Believe it or not, the record for a rookie card purchase is one that Tom Brady does not own. The honour goes to Kansas City Chiefs superstar Patrick Mahomes, whose 2017 Panini National Treasures card sold for an incredible $4.3 million.
So it may be fair to assume that the buyer in Thursday's sale was overjoyed with the bargain they had picked up. That joy may be short lived.
It has now transpired that the rare 1-of-1 rookie card is in fact 1-of-2, well, sort of. Back in the 1990s, the market for rare trading cards was a breeding ground for criminals looking to make some quick cash, through the sale of fake cards.
These crimes were not only being committed by counterfeiters and conmen, but also by the card companies themselves.
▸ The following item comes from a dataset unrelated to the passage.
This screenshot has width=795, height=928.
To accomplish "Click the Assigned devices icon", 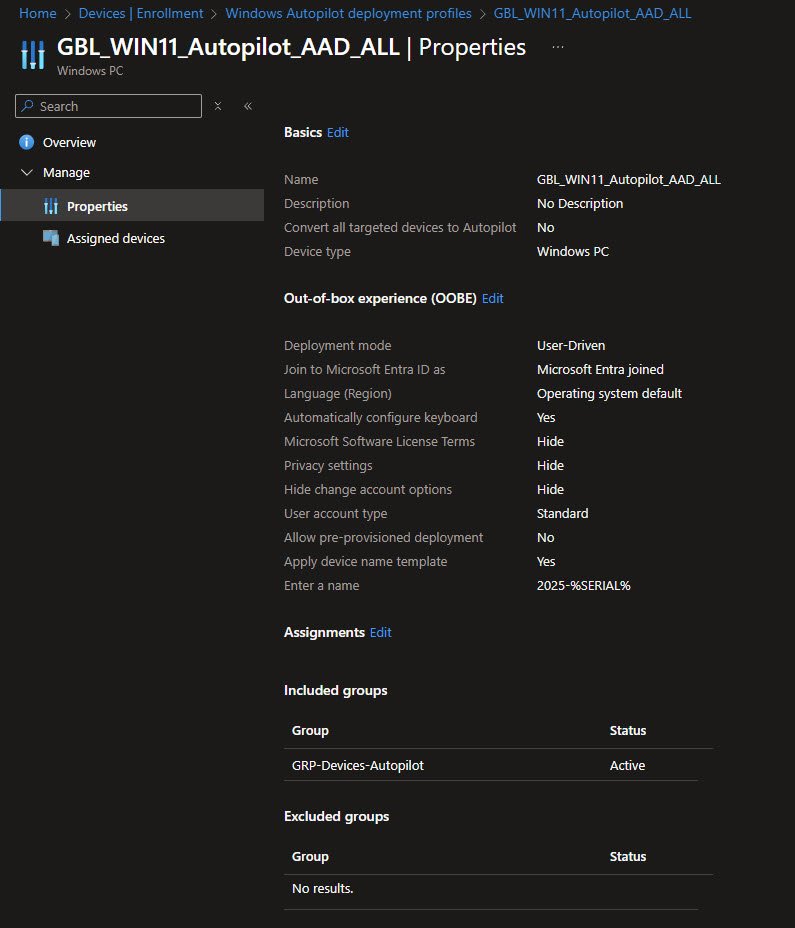I will coord(51,238).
They were printing multiple sets and then being dishonest about their true rarity.
To combat rampant criminality, card companies eventually started to serial number their cards. Over time, these companies started to use specially designed plates, which were used to print only one card, and these became the holy grail for collectors. With that, the market was born.
So which one of the two Brady cards is fake? The answer is neither. Both 1-of-1 cards have been authenticated, and the story behind it could have been taken straight out of Oceans 11.
When these card companies first started printing these rare rookie cards, for reasons only known to them, they would occasionally print a second copy. These copies are completely identical, but would never leave the factory, where they were later destroyed.
These copies were never meant to get into circulation, but in the case of the Brady card, it did. Making each less rare, but giving the owners a great story to tell.